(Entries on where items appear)
• • • •

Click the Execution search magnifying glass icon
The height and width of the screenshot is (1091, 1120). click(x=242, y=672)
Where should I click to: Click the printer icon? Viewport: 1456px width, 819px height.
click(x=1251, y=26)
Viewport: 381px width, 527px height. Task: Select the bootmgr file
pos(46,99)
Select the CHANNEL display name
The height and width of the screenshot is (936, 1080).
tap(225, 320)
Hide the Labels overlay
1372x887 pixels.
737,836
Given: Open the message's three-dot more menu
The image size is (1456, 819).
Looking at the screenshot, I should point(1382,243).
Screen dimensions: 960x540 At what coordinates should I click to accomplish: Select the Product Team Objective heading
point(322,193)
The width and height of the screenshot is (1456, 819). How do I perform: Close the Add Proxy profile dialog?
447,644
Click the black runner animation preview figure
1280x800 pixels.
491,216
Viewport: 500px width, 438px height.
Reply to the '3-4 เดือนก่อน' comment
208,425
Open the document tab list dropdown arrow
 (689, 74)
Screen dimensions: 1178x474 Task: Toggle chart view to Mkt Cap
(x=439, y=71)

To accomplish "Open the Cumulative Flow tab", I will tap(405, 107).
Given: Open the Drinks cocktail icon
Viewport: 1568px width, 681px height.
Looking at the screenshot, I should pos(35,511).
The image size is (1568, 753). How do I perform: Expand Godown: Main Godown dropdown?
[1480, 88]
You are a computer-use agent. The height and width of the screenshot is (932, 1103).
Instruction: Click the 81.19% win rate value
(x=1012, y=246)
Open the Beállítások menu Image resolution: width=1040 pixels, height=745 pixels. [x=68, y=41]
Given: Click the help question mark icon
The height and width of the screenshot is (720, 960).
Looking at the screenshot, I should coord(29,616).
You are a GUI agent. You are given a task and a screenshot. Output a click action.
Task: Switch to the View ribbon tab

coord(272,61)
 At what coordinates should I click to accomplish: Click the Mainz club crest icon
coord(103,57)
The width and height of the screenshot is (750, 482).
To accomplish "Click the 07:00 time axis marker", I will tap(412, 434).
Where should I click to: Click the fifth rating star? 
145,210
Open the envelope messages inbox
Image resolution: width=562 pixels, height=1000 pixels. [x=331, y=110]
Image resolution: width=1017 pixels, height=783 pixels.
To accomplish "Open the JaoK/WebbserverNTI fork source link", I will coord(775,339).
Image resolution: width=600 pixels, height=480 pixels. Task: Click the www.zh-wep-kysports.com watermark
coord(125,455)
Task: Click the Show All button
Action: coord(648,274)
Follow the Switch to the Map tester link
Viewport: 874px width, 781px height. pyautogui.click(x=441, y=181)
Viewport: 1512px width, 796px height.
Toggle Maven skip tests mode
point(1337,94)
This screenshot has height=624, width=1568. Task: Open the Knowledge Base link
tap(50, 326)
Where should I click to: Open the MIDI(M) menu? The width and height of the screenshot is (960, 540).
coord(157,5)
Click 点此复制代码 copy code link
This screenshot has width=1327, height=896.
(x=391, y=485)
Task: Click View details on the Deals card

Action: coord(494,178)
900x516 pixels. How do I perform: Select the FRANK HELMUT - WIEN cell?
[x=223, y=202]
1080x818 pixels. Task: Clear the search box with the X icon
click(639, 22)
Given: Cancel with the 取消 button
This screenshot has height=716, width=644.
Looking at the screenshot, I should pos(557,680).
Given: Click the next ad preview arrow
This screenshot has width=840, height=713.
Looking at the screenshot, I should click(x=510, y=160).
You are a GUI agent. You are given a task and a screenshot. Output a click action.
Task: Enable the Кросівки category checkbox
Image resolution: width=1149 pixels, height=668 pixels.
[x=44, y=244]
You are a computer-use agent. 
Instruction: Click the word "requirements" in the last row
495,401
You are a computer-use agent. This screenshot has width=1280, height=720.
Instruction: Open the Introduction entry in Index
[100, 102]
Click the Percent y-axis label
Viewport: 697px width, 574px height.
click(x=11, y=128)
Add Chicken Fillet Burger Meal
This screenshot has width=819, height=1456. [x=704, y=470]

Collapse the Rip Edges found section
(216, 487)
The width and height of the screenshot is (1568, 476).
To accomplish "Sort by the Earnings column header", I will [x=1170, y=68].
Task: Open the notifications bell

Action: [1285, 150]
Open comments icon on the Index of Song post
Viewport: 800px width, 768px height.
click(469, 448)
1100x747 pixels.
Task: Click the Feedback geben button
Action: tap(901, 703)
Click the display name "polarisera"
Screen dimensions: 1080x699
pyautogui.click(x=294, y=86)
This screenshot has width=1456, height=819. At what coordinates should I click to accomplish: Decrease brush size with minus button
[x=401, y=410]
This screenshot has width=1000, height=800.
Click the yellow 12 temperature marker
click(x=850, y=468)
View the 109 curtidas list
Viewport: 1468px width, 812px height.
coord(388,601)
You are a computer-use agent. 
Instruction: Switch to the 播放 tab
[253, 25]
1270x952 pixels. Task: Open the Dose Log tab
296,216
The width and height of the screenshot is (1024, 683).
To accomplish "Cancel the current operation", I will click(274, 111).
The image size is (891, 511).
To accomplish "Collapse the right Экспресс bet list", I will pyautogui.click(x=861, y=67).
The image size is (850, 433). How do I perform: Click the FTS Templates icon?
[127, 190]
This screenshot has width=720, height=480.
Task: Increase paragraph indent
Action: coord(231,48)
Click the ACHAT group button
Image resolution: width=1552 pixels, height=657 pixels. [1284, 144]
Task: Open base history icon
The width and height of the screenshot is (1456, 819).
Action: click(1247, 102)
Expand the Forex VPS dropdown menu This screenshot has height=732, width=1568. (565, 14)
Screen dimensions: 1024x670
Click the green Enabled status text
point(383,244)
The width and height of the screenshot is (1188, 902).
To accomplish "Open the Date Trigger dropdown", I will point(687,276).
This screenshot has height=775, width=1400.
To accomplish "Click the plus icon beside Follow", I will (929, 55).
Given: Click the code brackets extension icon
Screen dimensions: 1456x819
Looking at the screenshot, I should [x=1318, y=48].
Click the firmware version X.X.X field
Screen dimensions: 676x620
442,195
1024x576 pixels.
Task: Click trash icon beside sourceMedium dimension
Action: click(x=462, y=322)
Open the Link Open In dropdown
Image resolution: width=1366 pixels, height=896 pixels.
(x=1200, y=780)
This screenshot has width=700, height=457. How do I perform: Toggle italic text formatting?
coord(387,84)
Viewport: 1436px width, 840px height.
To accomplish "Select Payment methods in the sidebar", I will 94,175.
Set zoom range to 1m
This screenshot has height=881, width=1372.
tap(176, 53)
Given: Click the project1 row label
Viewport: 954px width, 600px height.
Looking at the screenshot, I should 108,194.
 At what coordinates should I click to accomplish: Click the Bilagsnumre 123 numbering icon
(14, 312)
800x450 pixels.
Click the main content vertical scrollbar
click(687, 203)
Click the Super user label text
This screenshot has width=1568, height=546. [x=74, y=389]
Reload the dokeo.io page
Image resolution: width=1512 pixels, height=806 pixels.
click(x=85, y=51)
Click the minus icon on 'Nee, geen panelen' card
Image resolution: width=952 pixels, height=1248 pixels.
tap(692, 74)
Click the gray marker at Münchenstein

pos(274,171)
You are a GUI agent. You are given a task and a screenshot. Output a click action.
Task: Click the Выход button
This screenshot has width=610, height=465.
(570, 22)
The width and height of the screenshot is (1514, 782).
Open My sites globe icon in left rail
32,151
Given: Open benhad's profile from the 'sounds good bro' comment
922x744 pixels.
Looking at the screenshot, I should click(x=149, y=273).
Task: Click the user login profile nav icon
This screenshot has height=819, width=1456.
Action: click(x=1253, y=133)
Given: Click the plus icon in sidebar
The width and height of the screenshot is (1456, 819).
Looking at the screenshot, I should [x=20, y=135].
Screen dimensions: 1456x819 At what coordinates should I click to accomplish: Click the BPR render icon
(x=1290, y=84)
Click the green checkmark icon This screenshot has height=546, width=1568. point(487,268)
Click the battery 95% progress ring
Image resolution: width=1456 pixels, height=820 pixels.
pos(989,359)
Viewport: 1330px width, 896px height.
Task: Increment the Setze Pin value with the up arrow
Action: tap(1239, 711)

• • • •

◆ Stated problem
Reproduce verbatim the lines running from the line that contains "Image resolution: width=1017" through the line that contains "I will coord(775,339).", including both of those lines.

◆ Answer below
Image resolution: width=1017 pixels, height=783 pixels.
To accomplish "Open the JaoK/WebbserverNTI fork source link", I will coord(775,339).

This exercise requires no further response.